====== LISTED ENTRIES
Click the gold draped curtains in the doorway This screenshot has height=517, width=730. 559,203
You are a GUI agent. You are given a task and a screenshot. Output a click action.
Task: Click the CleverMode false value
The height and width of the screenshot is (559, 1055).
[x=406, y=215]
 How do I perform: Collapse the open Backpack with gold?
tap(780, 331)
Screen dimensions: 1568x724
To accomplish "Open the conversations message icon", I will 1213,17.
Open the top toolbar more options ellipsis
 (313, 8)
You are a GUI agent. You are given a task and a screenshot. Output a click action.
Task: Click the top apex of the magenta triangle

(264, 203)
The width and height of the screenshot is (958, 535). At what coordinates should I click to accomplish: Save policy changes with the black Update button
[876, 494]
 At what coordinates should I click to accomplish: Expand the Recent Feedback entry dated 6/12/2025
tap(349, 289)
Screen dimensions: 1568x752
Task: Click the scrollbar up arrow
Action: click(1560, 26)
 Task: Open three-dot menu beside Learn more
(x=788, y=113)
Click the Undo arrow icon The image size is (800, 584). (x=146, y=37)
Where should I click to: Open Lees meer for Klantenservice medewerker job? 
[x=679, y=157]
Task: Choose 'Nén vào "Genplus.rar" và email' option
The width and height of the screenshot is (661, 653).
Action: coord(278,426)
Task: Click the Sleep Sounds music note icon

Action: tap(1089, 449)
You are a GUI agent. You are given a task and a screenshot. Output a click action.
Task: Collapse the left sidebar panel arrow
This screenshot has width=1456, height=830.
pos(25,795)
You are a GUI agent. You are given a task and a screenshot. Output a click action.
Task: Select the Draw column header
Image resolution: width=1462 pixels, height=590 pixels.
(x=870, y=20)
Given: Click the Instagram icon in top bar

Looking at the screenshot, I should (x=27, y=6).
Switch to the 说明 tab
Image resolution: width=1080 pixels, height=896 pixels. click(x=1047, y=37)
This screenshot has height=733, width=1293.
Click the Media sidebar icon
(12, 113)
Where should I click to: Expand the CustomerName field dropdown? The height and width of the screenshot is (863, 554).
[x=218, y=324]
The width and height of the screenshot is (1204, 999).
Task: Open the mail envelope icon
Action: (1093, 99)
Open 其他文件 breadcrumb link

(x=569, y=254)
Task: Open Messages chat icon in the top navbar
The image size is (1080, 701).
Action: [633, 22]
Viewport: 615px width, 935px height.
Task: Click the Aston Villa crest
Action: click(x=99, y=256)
============
With no word changed, write the entries out once more.

SOLUTION TO THE PROBLEM —
Click the gold draped curtains in the doorway This screenshot has height=517, width=730. 559,203
You are a GUI agent. You are given a task and a screenshot. Output a click action.
Task: Click the CleverMode false value
The height and width of the screenshot is (559, 1055).
[x=406, y=215]
 How do I perform: Collapse the open Backpack with gold?
tap(780, 331)
Screen dimensions: 1568x724
To accomplish "Open the conversations message icon", I will 1213,17.
Open the top toolbar more options ellipsis
 (313, 8)
You are a GUI agent. You are given a task and a screenshot. Output a click action.
Task: Click the top apex of the magenta triangle

(264, 203)
The width and height of the screenshot is (958, 535). At what coordinates should I click to accomplish: Save policy changes with the black Update button
[876, 494]
 At what coordinates should I click to accomplish: Expand the Recent Feedback entry dated 6/12/2025
tap(349, 289)
Screen dimensions: 1568x752
Task: Click the scrollbar up arrow
Action: click(1560, 26)
 Task: Open three-dot menu beside Learn more
(x=788, y=113)
Click the Undo arrow icon The image size is (800, 584). (x=146, y=37)
Where should I click to: Open Lees meer for Klantenservice medewerker job? 
[x=679, y=157]
Task: Choose 'Nén vào "Genplus.rar" và email' option
The width and height of the screenshot is (661, 653).
Action: coord(278,426)
Task: Click the Sleep Sounds music note icon

Action: tap(1089, 449)
You are a GUI agent. You are given a task and a screenshot. Output a click action.
Task: Collapse the left sidebar panel arrow
This screenshot has width=1456, height=830.
pos(25,795)
You are a GUI agent. You are given a task and a screenshot. Output a click action.
Task: Select the Draw column header
Image resolution: width=1462 pixels, height=590 pixels.
(x=870, y=20)
Given: Click the Instagram icon in top bar

Looking at the screenshot, I should (x=27, y=6).
Switch to the 说明 tab
Image resolution: width=1080 pixels, height=896 pixels. click(x=1047, y=37)
This screenshot has height=733, width=1293.
Click the Media sidebar icon
(12, 113)
Where should I click to: Expand the CustomerName field dropdown? The height and width of the screenshot is (863, 554).
[x=218, y=324]
The width and height of the screenshot is (1204, 999).
Task: Open the mail envelope icon
Action: (1093, 99)
Open 其他文件 breadcrumb link

(x=569, y=254)
Task: Open Messages chat icon in the top navbar
The image size is (1080, 701).
Action: [633, 22]
Viewport: 615px width, 935px height.
Task: Click the Aston Villa crest
Action: click(x=99, y=256)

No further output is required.